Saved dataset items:
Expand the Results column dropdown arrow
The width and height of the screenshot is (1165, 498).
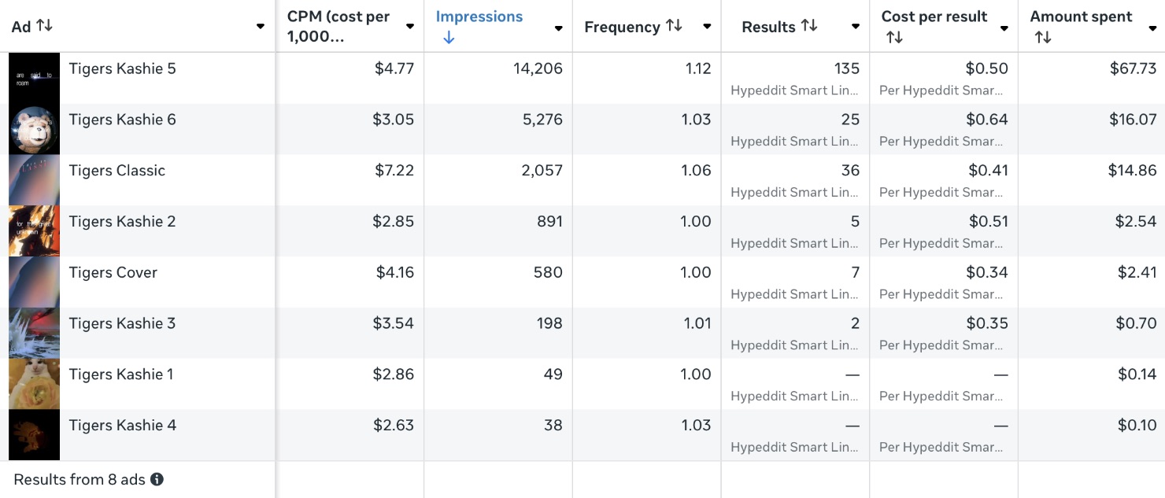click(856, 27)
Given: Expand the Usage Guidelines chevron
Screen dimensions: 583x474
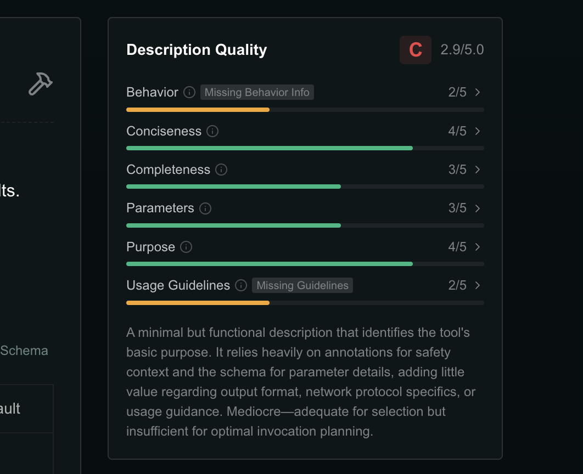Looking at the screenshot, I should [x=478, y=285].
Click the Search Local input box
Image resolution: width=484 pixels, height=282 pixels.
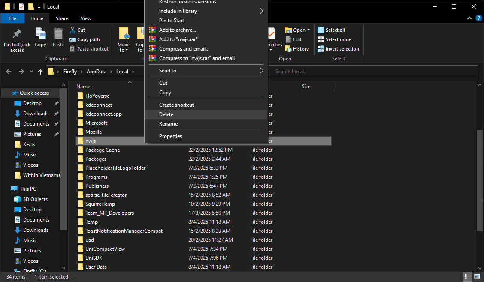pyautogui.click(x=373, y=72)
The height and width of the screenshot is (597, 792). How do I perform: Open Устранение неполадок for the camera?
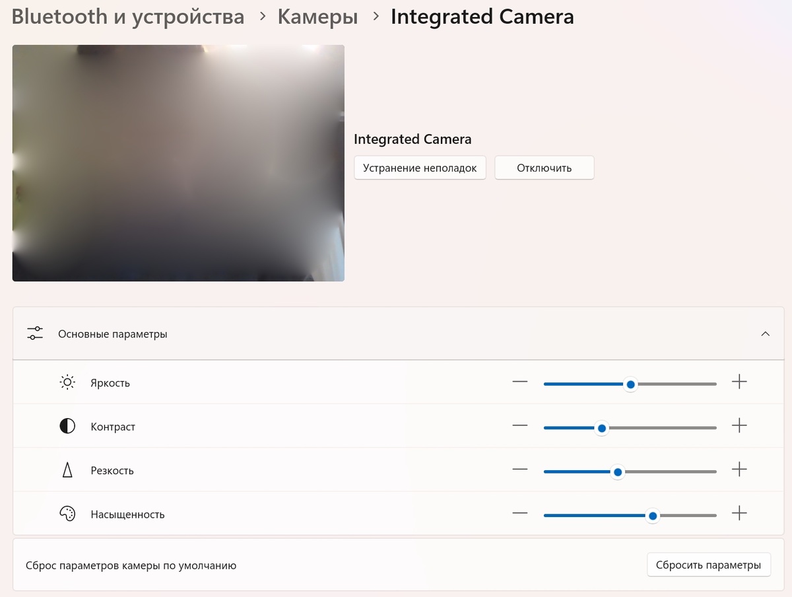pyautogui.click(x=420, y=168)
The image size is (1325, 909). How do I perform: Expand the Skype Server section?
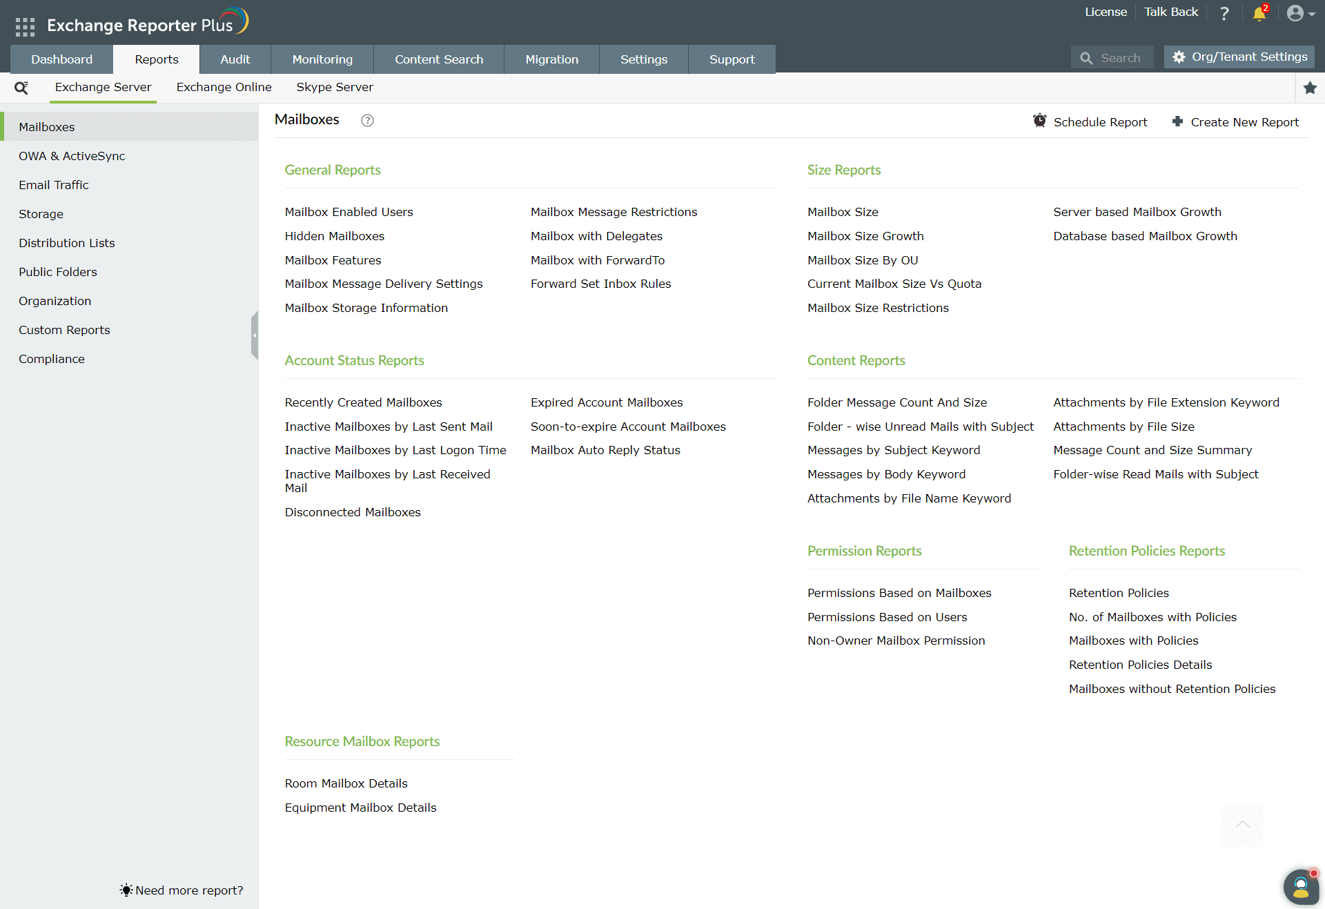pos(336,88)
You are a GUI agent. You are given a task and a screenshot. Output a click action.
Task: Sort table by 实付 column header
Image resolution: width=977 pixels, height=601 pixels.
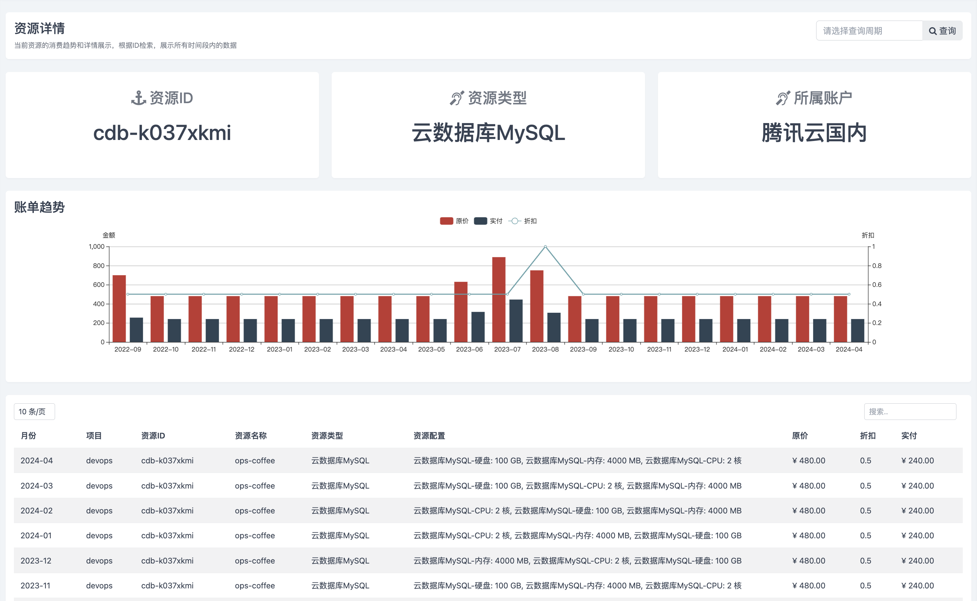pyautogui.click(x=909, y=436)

**TASK INSTRUCTIONS:** Rewrite all of the data above, replacing every occurrence of "Expand" with "Reveal" and keeping everything else the same. Omit the pictures from your version.

**THE SOLUTION:**
Reveal the Results column dropdown arrow
The width and height of the screenshot is (1165, 498).
click(856, 27)
Given: Reveal the Usage Guidelines chevron
Screen dimensions: 583x474
Looking at the screenshot, I should [x=478, y=285].
Click the Search Local input box
Image resolution: width=484 pixels, height=282 pixels.
pyautogui.click(x=373, y=72)
The height and width of the screenshot is (597, 792). How do I perform: Open Устранение неполадок for the camera?
pyautogui.click(x=420, y=168)
The image size is (1325, 909). How do I perform: Reveal the Skype Server section?
pos(336,88)
You are a GUI agent. You are given a task and a screenshot. Output a click action.
Task: Sort table by 实付 column header
Image resolution: width=977 pixels, height=601 pixels.
pyautogui.click(x=909, y=436)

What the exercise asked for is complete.